╭─ Information

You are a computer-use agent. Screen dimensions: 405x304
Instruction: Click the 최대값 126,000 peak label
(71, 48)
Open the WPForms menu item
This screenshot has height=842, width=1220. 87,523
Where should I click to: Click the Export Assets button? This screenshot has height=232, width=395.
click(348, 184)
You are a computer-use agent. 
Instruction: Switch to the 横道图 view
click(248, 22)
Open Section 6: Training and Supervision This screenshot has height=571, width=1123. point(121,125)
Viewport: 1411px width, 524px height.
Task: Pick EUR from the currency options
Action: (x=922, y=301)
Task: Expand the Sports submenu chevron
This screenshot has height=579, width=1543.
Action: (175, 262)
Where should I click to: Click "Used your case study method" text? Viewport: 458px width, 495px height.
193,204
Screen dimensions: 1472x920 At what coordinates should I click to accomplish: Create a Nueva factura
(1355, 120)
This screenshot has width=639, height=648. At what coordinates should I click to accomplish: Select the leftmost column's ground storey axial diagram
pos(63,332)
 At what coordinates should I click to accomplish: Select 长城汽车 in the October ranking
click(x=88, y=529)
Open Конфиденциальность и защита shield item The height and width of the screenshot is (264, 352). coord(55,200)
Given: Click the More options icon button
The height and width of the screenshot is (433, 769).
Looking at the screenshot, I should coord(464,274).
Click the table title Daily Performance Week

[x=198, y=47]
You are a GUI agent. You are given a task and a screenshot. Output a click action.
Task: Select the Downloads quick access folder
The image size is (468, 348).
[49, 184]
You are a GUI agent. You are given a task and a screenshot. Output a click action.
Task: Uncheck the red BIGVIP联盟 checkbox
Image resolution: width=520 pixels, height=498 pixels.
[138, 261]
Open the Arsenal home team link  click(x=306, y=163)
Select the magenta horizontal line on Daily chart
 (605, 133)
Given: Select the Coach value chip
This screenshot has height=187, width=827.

╰─

# [Goal of the exercise]
Each entry above has to be transcribed exactly as it appears.

# [Result of the exercise]
You are a computer-use agent. Screen dimensions: 405x304
Instruction: Click the 최대값 126,000 peak label
(71, 48)
Open the WPForms menu item
This screenshot has height=842, width=1220. 87,523
Where should I click to: Click the Export Assets button? This screenshot has height=232, width=395.
click(348, 184)
You are a computer-use agent. 
Instruction: Switch to the 横道图 view
click(248, 22)
Open Section 6: Training and Supervision This screenshot has height=571, width=1123. point(121,125)
Viewport: 1411px width, 524px height.
Task: Pick EUR from the currency options
Action: (x=922, y=301)
Task: Expand the Sports submenu chevron
This screenshot has height=579, width=1543.
Action: (175, 262)
Where should I click to: Click "Used your case study method" text? Viewport: 458px width, 495px height.
193,204
Screen dimensions: 1472x920 At what coordinates should I click to accomplish: Create a Nueva factura
(1355, 120)
This screenshot has width=639, height=648. At what coordinates should I click to accomplish: Select the leftmost column's ground storey axial diagram
pos(63,332)
 At what coordinates should I click to accomplish: Select 长城汽车 in the October ranking
click(x=88, y=529)
Open Конфиденциальность и защита shield item The height and width of the screenshot is (264, 352). coord(55,200)
Given: Click the More options icon button
The height and width of the screenshot is (433, 769).
Looking at the screenshot, I should coord(464,274).
Click the table title Daily Performance Week

[x=198, y=47]
You are a GUI agent. You are given a task and a screenshot. Output a click action.
Task: Select the Downloads quick access folder
The image size is (468, 348).
[49, 184]
You are a GUI agent. You are given a task and a screenshot. Output a click action.
Task: Uncheck the red BIGVIP联盟 checkbox
Image resolution: width=520 pixels, height=498 pixels.
[138, 261]
Open the Arsenal home team link  click(x=306, y=163)
Select the magenta horizontal line on Daily chart
 (605, 133)
Given: Select the Coach value chip
This screenshot has height=187, width=827.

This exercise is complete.